# GT: Dallas Mavericks vs Toronto Raptors 11/29



## Ninjatune (May 1, 2006)

*vs*









*Dallas Mavericks [10-4] vs Toronto Raptors [5-9]*
| Wednesday, November 29th, 2006 | Dallas, TX | American Airlines Center | 7:30pm |
| *TV*: FSN | *Radio:* ESPN Radio 103.3 FM |

*Game Notes*

*Who's hot? T.J. Ford*
The former Longhorn has a nice string of games going, including an eye-popping 26-point, 18-assist night against Denver on Nov. 18. He's one of the few players in the league who has the speed to outquick Devin Harris. ... Former Lincoln star Chris Bosh had three double-doubles in his last four games going into Tuesday's outing against New Orleans in Oklahoma City. The Raptors were 4-9 heading into that game. ... Erick Dampier has made 15 of his last 18 field goal tries spanning four games. ... Since entering the starting lineup 12 games ago, Devin Harris is shooting 53 percent.

*Who's not? Jason Terry*
In the six games Josh Howard has played, Terry has averaged 10.7 field goal attempts and 10.5 points. In the eight games Howard has missed, Terry has taken 14.9 shots and averaged 20.1 points. It's worth noting his assists are up from 2.9 to 5.5 per game with Howard on the court, a big reason the Mavericks are 10-4. ... Dirk Nowitzki's 2-of-8 showing against Minnesota ended a streak of four games in which he shot 50 percent or better. ... Entering Tuesday's game, Toronto's Chris Bosh was 8-of-27 from the field in his last two games but remains a top threat. "We have tough games against Toronto," Avery Johnson said of the Mavericks' two wins over the Raptors by a total of six points last season. "And Chris Bosh is a younger Kevin Garnett in a lot of ways." 

*Team Leaders*








|









*Key Injuries*
*Mavericks:* D.J. Mbenga (left foot) is doubtful.
*Raptors:* Morris Peterson (_left elbow_), Kris Humphries (_right ankle_) and Pape Sow (_back_) are out.

​


----------



## Ninjatune (May 1, 2006)

*Mavs Quick Hits*​
• For the first time in franchise history, Dallas opened a season with four straight losses…it marked the first time Dallas lost four straight regular season games in the same season under Head Coach Avery Johnson…the Mavericks last four-game losing streak was from 12/17-12/23/03.

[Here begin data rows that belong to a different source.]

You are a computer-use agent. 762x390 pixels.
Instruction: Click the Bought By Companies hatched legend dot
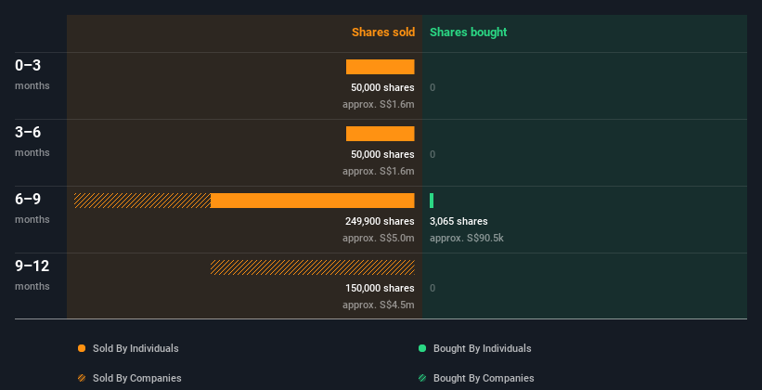pyautogui.click(x=422, y=378)
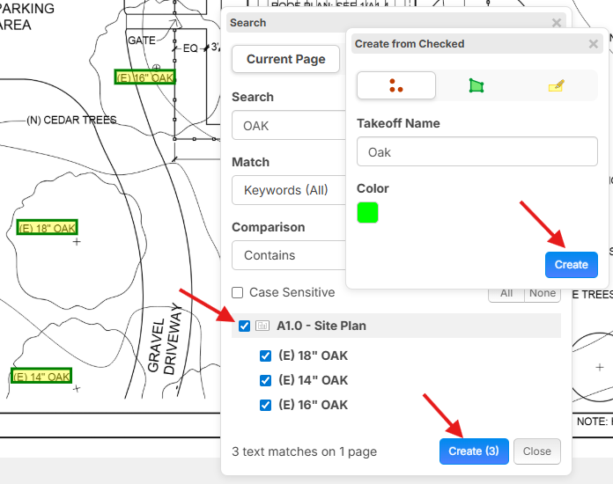This screenshot has height=484, width=613.
Task: Open the Keywords (All) match dropdown
Action: point(289,190)

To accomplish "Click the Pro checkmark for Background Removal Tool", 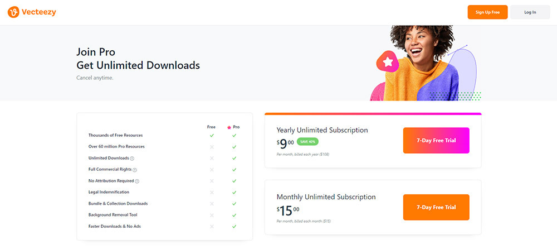I will click(234, 215).
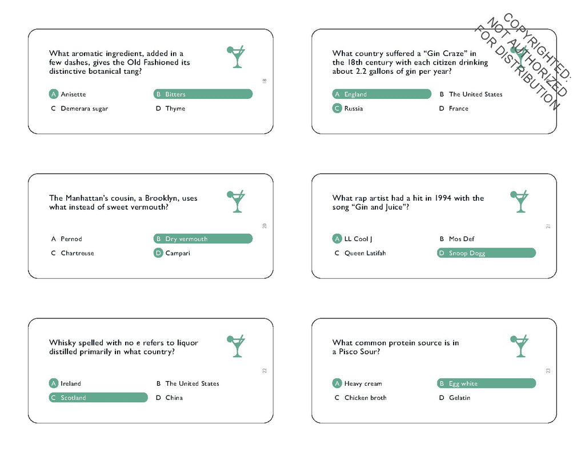The image size is (585, 452).
Task: Click the cocktail icon on Gin and Juice card
Action: pyautogui.click(x=519, y=201)
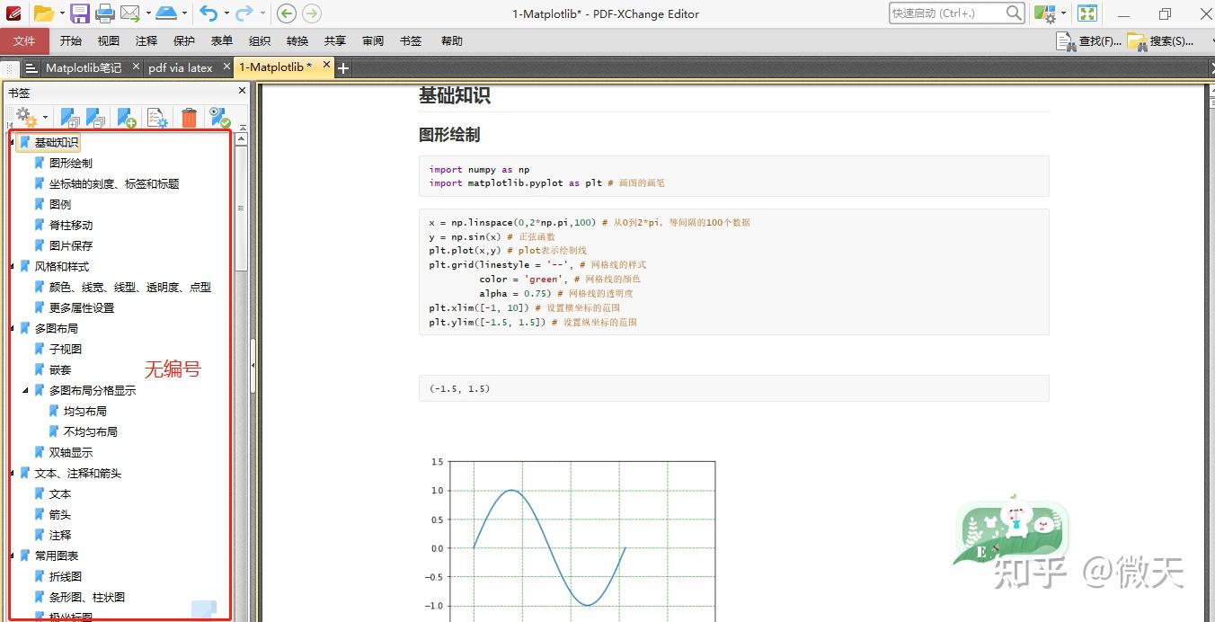Open the bookmark options gear dropdown

pyautogui.click(x=31, y=118)
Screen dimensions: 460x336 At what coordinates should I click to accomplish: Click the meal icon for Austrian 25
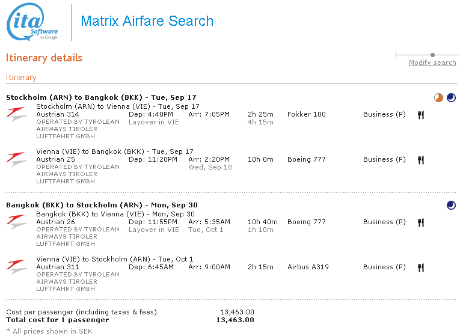click(421, 160)
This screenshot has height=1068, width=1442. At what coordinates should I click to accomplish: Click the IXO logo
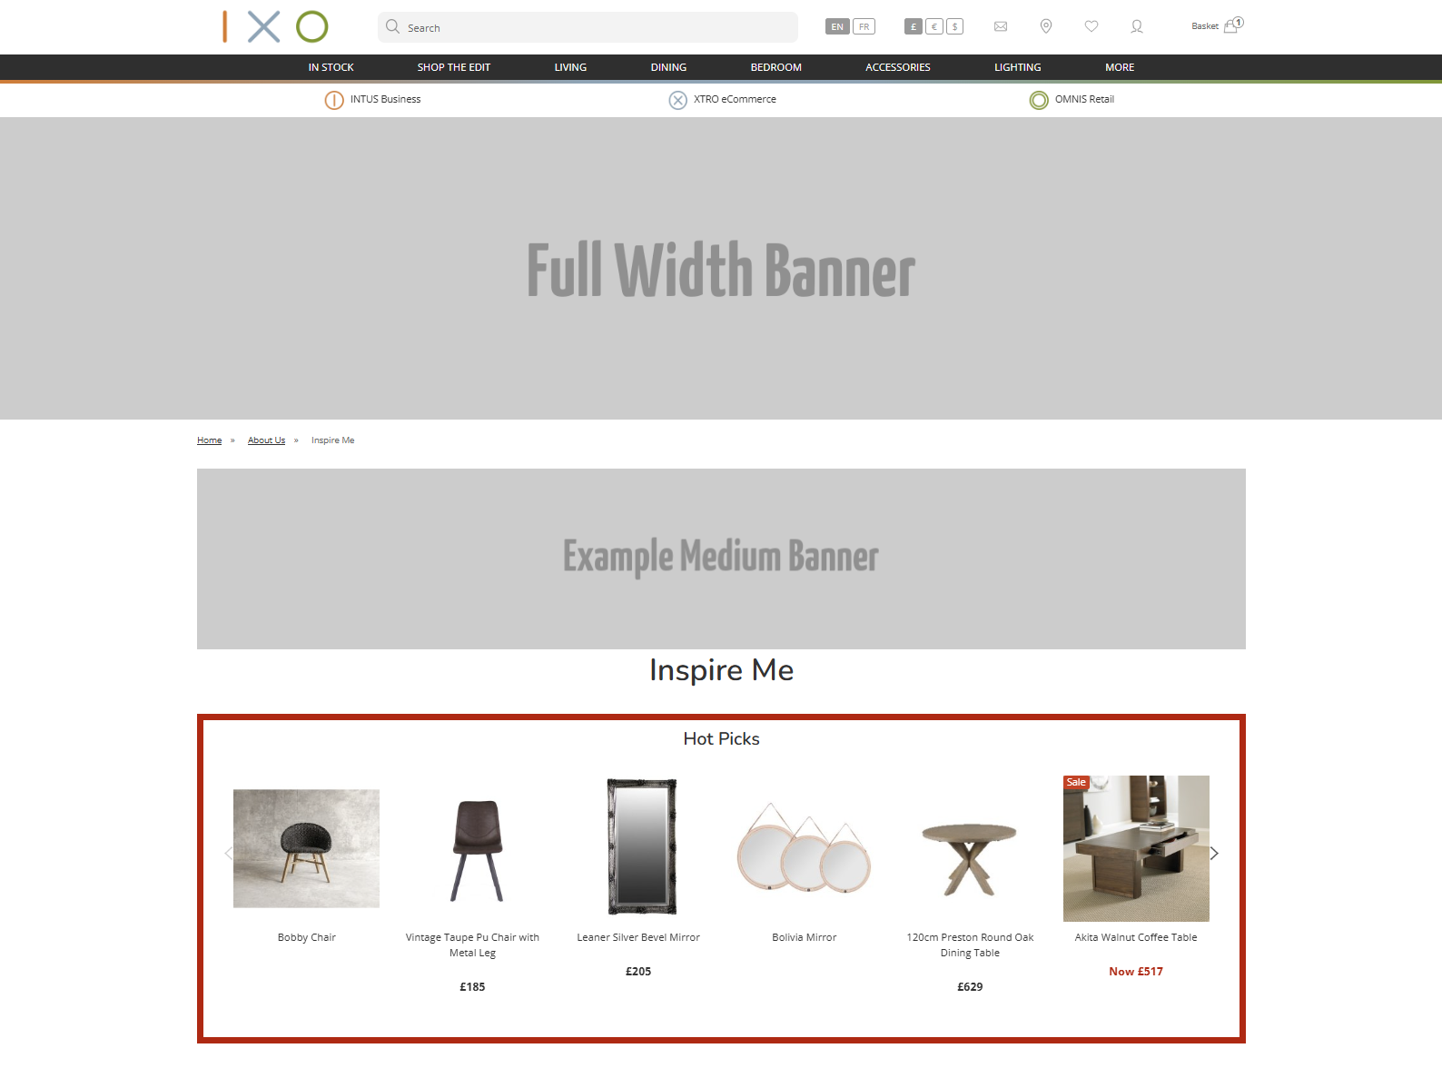click(275, 26)
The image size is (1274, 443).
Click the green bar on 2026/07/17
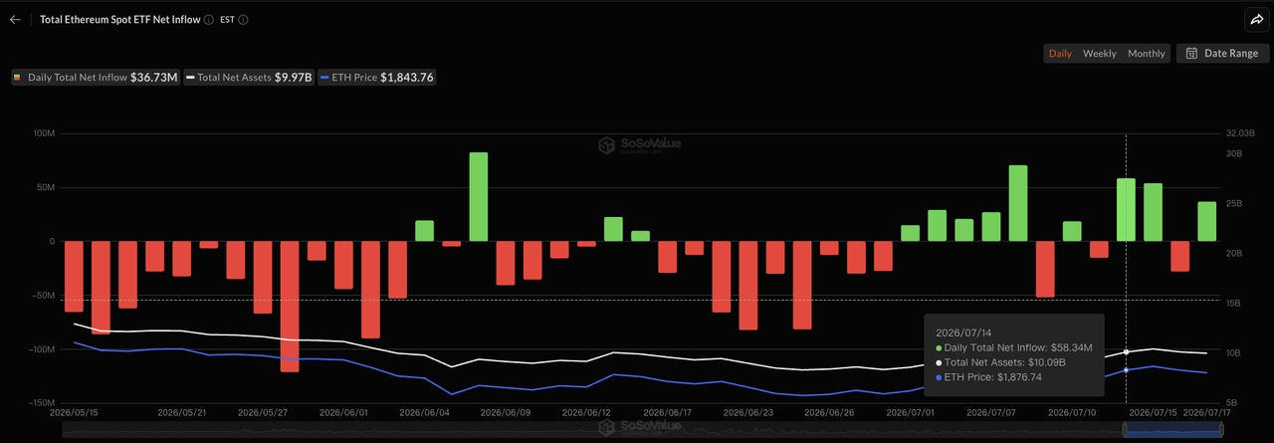click(1206, 221)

• Despite starting the season 0-4, Dallas is now 10-4…last season, the Mavericks finished with a franchise-high tying 60 wins…what was the Mavericks record after 14 games??? How about 10-4.

• Dallas has won its last five home games after losing the first two of the season…the Mavericks only lost consecutive home games once in 2005-06 (11/26 vs. Memphis and 12/1 vs. San Antonio)…following those consecutive home losses last season, Dallas won 29 of its final 34 home games, including a franchise-high 16 straight from 1/3-3/3/06.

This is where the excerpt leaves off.